Investors are more fearful of a market crash than they should be. Are you that concerned too?
Too Much Noise
The researchers were curious where this additional concern/fear was coming from, and their argument here might not surprise you at all – they cited the negative influence of the news media on investor behavior. The researchers argue that journalists can “frame recent events through selective reporting – emphasizing negative outcomes.” Go figure.
It’s no secret that excitement, negativity and scandal are what sell newspapers – not optimism. In the financial news community, it’s almost always about looking for the next shoe to drop. News reporting is more often about what is going wrong or what could go wrong, versus all of the factors that are going well. If you did not hear too much about the solid corporate earnings rebound at the tail end of last year, and how that is also playing a role in the stock market rally, then you see my point.
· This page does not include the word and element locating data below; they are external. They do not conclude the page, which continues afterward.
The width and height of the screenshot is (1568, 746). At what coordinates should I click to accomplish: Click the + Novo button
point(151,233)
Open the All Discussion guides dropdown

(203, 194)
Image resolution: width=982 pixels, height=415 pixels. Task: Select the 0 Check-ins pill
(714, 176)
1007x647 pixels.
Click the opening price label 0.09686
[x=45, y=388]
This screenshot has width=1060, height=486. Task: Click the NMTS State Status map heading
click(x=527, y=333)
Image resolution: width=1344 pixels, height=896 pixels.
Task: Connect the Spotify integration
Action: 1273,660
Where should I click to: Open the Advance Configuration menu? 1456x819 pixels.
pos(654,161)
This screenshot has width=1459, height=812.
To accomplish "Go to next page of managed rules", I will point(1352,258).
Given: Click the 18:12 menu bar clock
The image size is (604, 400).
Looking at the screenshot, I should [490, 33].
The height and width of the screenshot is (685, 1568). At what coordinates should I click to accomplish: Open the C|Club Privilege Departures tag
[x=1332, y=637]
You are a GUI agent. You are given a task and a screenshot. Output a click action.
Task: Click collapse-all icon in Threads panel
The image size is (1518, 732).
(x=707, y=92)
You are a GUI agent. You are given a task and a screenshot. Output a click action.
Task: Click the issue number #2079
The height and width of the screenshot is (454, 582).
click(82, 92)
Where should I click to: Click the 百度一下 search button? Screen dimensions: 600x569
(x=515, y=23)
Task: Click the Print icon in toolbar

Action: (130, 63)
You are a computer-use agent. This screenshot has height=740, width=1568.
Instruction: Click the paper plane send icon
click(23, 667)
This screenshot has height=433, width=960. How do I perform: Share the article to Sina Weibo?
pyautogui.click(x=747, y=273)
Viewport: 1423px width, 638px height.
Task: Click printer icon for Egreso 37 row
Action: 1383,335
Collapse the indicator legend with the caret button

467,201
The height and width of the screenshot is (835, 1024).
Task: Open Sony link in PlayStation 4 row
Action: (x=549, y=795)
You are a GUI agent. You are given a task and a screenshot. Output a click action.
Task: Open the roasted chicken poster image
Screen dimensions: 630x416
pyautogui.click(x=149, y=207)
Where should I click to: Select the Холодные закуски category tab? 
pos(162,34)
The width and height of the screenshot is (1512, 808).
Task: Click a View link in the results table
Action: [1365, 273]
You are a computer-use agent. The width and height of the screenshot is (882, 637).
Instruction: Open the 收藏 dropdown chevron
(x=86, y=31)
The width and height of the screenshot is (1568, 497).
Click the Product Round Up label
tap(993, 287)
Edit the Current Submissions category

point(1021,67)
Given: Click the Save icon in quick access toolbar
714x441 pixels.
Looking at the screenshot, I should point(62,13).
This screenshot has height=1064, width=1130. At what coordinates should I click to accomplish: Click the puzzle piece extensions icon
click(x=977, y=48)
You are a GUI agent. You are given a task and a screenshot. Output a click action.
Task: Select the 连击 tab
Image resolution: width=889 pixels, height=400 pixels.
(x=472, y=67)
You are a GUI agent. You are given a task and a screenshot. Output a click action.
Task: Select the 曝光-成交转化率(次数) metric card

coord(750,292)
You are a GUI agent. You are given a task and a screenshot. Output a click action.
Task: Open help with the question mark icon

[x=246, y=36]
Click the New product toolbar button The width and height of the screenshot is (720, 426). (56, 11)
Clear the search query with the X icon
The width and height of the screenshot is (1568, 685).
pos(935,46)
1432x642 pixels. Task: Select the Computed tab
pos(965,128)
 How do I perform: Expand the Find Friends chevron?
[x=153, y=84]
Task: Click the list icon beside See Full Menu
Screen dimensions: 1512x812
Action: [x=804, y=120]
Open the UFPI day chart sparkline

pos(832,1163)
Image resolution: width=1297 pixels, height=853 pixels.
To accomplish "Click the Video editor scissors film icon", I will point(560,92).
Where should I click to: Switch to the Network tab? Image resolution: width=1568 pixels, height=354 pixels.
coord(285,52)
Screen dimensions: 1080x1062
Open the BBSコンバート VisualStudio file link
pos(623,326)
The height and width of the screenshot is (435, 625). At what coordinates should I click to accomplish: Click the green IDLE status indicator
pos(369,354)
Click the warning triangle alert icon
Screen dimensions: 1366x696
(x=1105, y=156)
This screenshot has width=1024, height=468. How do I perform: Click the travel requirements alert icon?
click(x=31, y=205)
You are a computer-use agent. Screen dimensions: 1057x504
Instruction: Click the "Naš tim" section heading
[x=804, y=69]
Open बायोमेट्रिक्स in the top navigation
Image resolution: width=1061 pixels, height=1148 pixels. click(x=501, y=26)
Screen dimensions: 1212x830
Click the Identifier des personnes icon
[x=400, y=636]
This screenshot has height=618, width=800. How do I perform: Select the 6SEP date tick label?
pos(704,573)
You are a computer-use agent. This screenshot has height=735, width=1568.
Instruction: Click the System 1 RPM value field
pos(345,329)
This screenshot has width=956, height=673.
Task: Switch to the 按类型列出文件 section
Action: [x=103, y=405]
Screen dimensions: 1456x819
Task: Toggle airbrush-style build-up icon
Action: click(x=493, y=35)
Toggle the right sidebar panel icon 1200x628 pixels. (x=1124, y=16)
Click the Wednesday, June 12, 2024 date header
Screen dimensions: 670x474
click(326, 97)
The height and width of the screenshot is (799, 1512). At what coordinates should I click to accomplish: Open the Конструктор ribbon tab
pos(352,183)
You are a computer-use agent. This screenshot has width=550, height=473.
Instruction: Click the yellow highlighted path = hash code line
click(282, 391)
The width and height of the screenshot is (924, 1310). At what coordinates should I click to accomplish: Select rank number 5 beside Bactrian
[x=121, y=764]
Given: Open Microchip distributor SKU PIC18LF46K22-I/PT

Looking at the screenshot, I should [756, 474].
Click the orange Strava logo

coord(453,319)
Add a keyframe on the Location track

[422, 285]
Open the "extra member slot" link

Case in point: Schiller and company used Wall Street Journal articles to test their theory, measuring the influence of word choice and subject matter on investor expectations of a crash. They searched articles for negative terms like “crash” and “bad news,” and then they did the same for optimistic phrases like “boom” and “good news.” Their data confirmed what most would have suspected: “articles with “crash” and related terminology correlated with higher investor expectations of a stock market crash in the succeeding six months.”
Bottom Line for Investors
Avoid snap judgments and watch less financial news!
Of course, I’m not advocating you receive less information. I’m just proposing you receive less bad information. And there is a lot of it out there. A daily diet of CNBC will make most investors want to duck, cringe, and rethink their entire portfolio strategy. But, most of the time we should be doing none of those things.
As has been the case for most of the last eight years, many of the fearful headlines have not amounted to much. China’s hard landing? Forgotten. Europe’s sovereign debt crisis? Not as bad as many expected. Brexit? The markets rallied in the months after it. You can go on and on, and in each of those cases there was a slight hysteria in the financial news media, but the stock market found a way to keep climbing. I’d expect the same to be the case in 2017.